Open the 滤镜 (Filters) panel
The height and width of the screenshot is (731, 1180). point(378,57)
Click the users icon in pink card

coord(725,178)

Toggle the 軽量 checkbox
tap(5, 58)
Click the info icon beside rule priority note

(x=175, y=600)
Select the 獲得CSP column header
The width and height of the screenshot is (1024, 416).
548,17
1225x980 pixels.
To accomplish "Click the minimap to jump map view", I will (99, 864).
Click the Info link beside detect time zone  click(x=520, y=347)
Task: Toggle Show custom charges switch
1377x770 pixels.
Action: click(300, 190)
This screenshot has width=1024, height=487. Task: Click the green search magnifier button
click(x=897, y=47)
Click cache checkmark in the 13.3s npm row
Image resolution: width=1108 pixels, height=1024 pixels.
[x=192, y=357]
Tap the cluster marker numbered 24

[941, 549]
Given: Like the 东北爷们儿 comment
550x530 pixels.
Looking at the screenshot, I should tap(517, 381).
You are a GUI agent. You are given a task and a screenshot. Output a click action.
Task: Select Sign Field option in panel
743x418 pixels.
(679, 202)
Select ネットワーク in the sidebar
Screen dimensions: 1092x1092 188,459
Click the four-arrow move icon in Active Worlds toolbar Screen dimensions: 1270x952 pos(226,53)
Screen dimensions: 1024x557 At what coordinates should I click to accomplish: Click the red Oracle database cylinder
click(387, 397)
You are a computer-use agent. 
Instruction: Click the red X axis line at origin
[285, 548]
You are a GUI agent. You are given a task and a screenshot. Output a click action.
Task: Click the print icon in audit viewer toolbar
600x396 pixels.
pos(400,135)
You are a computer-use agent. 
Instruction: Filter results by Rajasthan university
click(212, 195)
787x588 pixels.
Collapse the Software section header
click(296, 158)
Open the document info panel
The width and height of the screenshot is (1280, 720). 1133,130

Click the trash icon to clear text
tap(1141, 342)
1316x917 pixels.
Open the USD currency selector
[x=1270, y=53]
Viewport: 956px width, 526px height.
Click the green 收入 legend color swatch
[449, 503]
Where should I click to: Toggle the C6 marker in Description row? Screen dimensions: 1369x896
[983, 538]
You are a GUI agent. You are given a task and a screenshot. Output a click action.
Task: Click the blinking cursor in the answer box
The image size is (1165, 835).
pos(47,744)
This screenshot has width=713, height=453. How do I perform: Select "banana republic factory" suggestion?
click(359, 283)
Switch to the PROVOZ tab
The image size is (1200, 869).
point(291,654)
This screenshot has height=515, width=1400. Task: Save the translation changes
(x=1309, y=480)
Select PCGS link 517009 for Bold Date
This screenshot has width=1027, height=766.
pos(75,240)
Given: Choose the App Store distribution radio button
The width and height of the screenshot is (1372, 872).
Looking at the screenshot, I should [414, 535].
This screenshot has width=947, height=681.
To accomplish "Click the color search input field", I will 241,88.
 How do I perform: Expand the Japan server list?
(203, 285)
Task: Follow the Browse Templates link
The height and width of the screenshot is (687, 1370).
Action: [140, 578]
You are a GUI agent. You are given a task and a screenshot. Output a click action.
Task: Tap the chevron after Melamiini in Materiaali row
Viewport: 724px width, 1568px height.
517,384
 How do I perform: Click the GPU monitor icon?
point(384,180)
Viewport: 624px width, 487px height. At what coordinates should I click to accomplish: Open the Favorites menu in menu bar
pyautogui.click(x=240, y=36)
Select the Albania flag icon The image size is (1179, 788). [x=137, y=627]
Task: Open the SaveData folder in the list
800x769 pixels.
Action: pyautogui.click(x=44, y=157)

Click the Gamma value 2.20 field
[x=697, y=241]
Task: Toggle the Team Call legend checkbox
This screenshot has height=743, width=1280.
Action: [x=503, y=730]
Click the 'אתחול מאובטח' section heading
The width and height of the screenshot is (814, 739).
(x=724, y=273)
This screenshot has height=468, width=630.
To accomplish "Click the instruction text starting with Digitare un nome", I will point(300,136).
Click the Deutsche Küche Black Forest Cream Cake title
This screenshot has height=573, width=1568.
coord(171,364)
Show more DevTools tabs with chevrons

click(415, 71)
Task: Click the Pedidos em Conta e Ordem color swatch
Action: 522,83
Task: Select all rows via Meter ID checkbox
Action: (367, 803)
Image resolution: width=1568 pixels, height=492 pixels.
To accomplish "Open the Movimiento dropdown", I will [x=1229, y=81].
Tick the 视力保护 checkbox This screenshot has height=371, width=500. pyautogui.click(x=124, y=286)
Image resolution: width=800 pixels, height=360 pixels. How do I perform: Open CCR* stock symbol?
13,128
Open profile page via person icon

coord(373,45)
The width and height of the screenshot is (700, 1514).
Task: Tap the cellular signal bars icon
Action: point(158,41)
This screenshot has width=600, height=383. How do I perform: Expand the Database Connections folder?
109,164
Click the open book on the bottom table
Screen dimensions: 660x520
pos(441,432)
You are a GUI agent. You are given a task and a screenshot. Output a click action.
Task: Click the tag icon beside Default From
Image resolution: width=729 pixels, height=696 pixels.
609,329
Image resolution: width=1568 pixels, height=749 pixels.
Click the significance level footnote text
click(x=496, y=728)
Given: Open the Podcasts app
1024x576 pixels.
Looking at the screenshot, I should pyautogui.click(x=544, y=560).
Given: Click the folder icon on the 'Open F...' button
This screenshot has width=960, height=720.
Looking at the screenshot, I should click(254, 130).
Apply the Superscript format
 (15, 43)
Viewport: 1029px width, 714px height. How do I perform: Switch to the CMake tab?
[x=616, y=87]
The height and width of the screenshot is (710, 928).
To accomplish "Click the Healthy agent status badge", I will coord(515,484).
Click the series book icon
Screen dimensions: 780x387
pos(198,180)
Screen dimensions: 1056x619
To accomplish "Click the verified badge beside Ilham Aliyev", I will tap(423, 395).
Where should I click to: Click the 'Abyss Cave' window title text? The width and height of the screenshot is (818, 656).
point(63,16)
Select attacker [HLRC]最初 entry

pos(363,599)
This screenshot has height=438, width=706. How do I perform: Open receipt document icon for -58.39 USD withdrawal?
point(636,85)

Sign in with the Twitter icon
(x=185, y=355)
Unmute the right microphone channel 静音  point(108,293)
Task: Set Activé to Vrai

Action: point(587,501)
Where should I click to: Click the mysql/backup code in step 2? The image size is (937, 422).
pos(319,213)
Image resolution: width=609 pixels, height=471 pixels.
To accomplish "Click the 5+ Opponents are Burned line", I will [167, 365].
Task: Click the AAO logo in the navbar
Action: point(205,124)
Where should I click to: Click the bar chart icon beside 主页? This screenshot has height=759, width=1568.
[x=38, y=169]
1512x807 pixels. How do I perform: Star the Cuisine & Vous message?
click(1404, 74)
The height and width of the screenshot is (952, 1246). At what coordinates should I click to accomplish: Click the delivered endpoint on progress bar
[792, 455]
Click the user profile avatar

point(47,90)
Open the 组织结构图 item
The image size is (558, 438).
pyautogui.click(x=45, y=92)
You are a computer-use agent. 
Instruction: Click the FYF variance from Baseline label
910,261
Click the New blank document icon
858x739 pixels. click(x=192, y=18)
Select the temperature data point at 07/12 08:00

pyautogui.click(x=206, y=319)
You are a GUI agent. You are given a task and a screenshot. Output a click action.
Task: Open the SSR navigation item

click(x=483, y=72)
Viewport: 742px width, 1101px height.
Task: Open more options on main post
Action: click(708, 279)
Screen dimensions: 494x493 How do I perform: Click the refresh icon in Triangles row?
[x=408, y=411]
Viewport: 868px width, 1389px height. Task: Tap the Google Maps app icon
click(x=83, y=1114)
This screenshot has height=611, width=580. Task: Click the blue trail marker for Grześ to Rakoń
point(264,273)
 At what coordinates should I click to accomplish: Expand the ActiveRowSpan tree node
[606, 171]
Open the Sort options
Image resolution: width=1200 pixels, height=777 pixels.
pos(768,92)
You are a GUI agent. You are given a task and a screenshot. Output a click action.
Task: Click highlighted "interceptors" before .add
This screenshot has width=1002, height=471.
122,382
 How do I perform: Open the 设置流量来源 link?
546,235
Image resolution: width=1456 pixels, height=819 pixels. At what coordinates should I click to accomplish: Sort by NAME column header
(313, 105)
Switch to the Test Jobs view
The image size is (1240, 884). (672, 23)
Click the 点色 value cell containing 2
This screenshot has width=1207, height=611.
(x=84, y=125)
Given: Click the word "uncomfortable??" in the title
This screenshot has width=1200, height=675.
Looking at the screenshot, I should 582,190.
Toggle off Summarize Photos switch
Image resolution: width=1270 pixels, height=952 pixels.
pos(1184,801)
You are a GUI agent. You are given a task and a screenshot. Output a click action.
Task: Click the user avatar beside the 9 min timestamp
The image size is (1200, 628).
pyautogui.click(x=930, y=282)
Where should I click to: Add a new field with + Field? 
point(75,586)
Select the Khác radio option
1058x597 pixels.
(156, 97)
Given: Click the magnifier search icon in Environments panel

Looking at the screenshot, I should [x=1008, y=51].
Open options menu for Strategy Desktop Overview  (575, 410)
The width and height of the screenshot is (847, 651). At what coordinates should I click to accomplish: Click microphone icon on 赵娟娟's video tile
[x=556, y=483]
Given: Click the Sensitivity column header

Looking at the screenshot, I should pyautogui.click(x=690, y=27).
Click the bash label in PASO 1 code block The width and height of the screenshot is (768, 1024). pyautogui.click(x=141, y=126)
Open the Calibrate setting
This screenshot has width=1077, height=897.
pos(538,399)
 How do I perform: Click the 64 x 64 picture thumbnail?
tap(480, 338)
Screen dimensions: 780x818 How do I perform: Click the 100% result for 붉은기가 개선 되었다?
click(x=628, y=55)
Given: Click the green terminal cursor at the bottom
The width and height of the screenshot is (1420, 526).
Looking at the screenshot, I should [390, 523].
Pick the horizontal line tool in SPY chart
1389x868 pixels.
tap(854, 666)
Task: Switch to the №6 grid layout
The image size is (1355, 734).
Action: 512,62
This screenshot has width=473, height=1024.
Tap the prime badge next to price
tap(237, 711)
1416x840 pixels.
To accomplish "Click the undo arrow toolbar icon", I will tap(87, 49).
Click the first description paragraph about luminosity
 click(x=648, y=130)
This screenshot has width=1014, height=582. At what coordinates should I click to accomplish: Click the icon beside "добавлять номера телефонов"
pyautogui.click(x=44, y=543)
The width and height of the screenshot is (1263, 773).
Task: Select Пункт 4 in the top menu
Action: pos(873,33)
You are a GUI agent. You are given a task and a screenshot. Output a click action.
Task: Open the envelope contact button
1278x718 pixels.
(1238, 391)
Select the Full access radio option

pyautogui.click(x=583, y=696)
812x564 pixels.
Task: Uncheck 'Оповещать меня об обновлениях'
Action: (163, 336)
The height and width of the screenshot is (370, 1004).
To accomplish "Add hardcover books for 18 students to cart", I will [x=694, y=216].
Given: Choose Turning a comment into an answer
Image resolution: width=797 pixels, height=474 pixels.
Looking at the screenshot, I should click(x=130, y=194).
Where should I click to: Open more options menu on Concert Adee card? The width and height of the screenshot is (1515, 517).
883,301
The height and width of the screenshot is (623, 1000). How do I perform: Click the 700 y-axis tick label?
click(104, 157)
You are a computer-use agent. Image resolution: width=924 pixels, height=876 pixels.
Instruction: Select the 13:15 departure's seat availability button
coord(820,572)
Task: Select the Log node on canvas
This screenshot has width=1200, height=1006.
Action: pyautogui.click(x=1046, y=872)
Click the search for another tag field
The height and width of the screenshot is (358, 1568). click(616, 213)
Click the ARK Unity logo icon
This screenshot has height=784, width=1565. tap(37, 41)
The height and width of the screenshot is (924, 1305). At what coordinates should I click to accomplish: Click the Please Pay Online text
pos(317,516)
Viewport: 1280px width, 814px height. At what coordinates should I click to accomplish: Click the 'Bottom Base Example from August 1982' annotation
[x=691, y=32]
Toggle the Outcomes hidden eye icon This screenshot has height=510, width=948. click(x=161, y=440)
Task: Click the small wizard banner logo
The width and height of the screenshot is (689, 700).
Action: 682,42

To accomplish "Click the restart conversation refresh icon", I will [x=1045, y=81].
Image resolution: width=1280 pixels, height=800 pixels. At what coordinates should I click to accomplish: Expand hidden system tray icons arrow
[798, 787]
*****
Required work
In the entries above, please find the line with "Task: Select Sign Field option in panel" and the line with "Click the four-arrow", then write out exactly those two lines and every line between them, and nothing more.

Response to the task
Task: Select Sign Field option in panel
743x418 pixels.
(679, 202)
Select ネットワーク in the sidebar
Screen dimensions: 1092x1092 188,459
Click the four-arrow move icon in Active Worlds toolbar Screen dimensions: 1270x952 pos(226,53)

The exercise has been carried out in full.